// the find
data-goblin/power-bi-agentic-development
Power BI AI skills and Power BI agents for Claude Code and GitHub Copilot: a plugin marketplace of Power BI skills, subagents, and hooks for semantic models, DAX, TMDL, reports, and AI dashboards. Includes Microsoft Fabric skills and Fabric agents. Weekly updates.
A plugin marketplace that teaches Claude Code and GitHub Copilot how to work with Power BI and Microsoft Fabric — writing DAX, editing TMDL and PBIR files, running Fabric CLI commands, and validating PBIP project structure. The target user is a Power BI developer who is already using one of these coding agents and wants it to stop hallucinating Power BI-specific syntax. Not for general BI consumers.

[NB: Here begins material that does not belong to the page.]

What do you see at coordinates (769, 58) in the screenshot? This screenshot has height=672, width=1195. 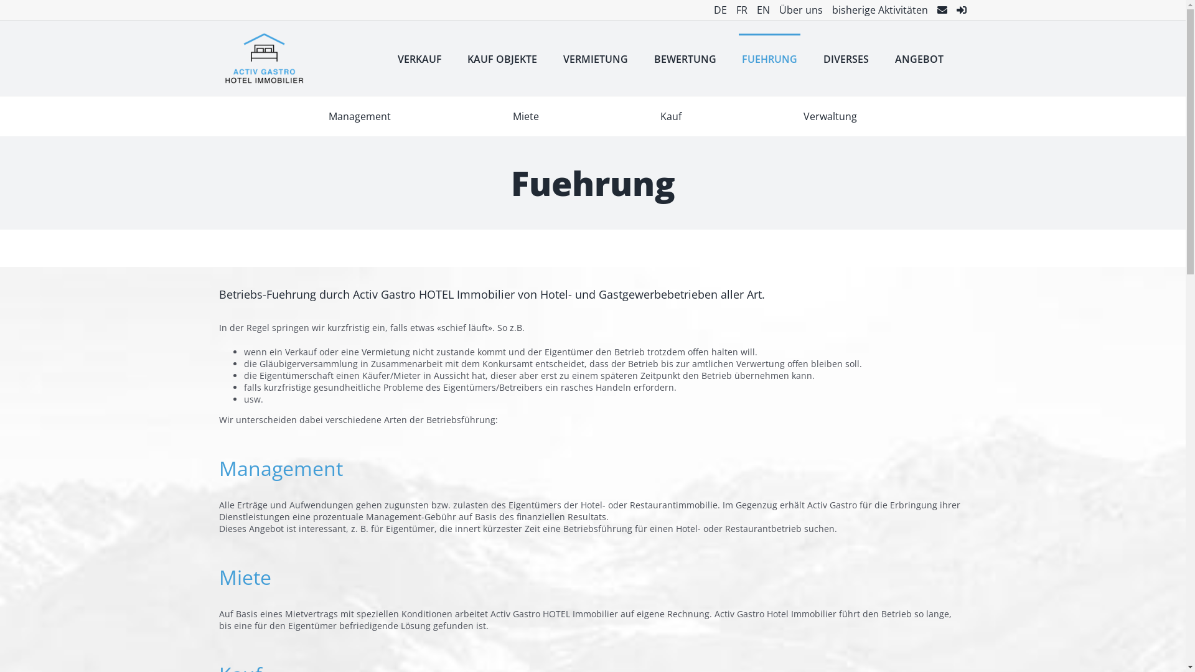 I see `'FUEHRUNG'` at bounding box center [769, 58].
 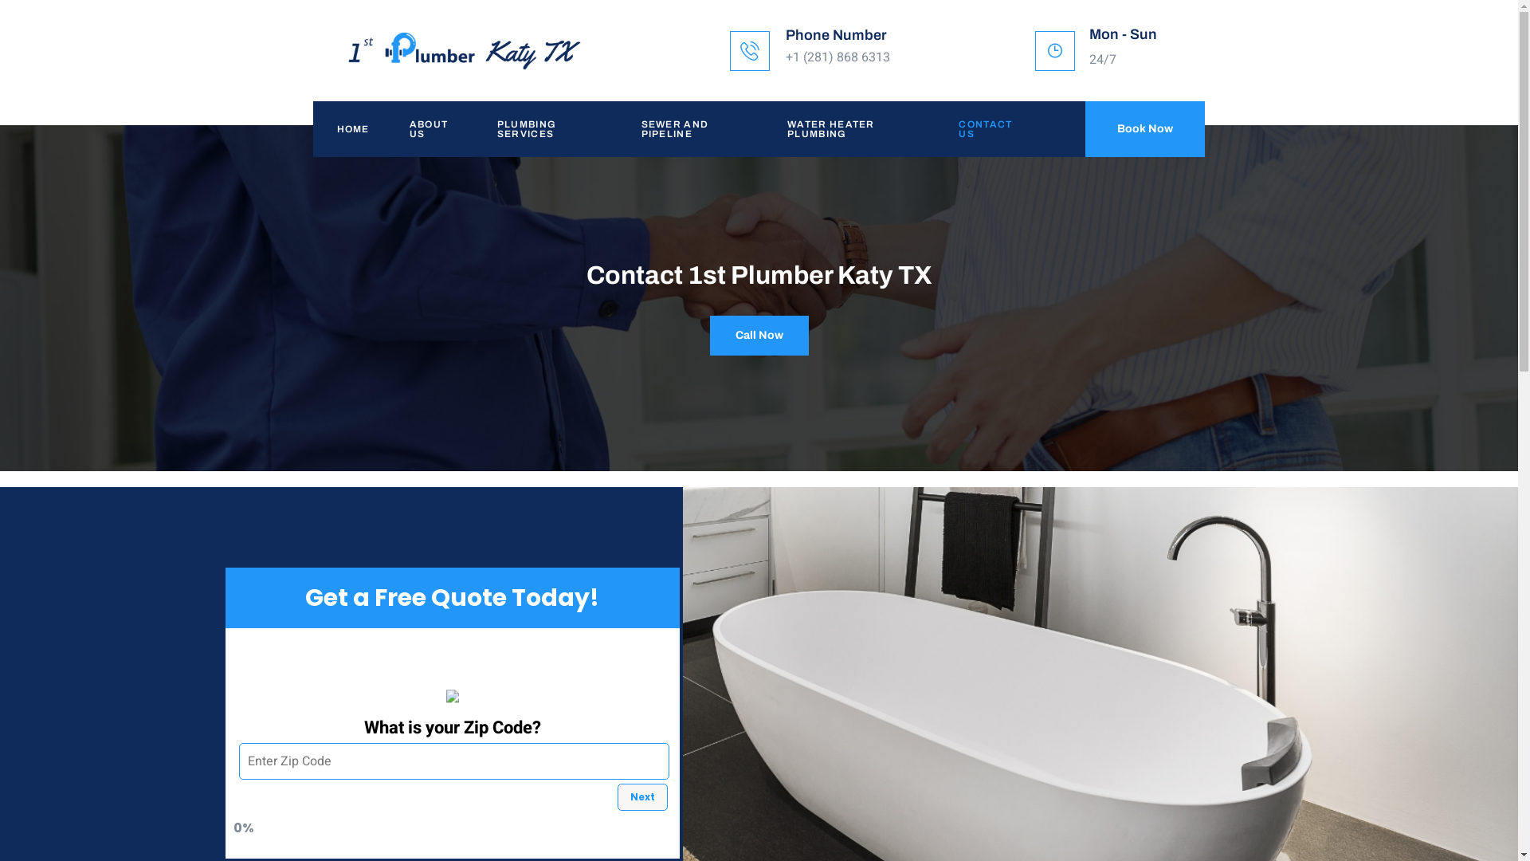 I want to click on 'SEWER AND PIPELINE', so click(x=691, y=128).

The hook system is the most practically useful part: deterministic validation that fires after every tool use, catching broken DAX references, missing measure metadata, and invalid PBIR structure before the agent moves on. The skill library is genuinely deep — the DAX and TMDL reference files look like they were written by someone who actually knows the pain points (the dax-pitfalls.md and evaluateandlog-debugging.md files are not throwaway stubs). The marketplace format is well-structured for the Claude Code plugin system, with per-project scoping that prevents context window bloat. Weekly release cadence with a real versioning scheme (26.25) means it tracks the rapidly-changing Fabric API surface.
The breaking 26.26 reorganization is a real adoption risk — the warning says many skills will be consolidated or renamed, so anything you build around the current skill activation patterns may break in days. The hooks are shell scripts that assume a bash-compatible environment, which creates friction on native Windows without WSL (the README acknowledges a known upstream path-format bug for Windows bash users). Several skills are explicitly marked WIP or Very WIP in the plugin table, including pbi-report-design and review-report, which limits what you can actually rely on today. There is no automated test suite visible in the workflows directory for the skill content itself — the validate-plugins.yml presumably checks schema/structure, but the actual domain knowledge in the markdown files is unverified and could be subtly wrong.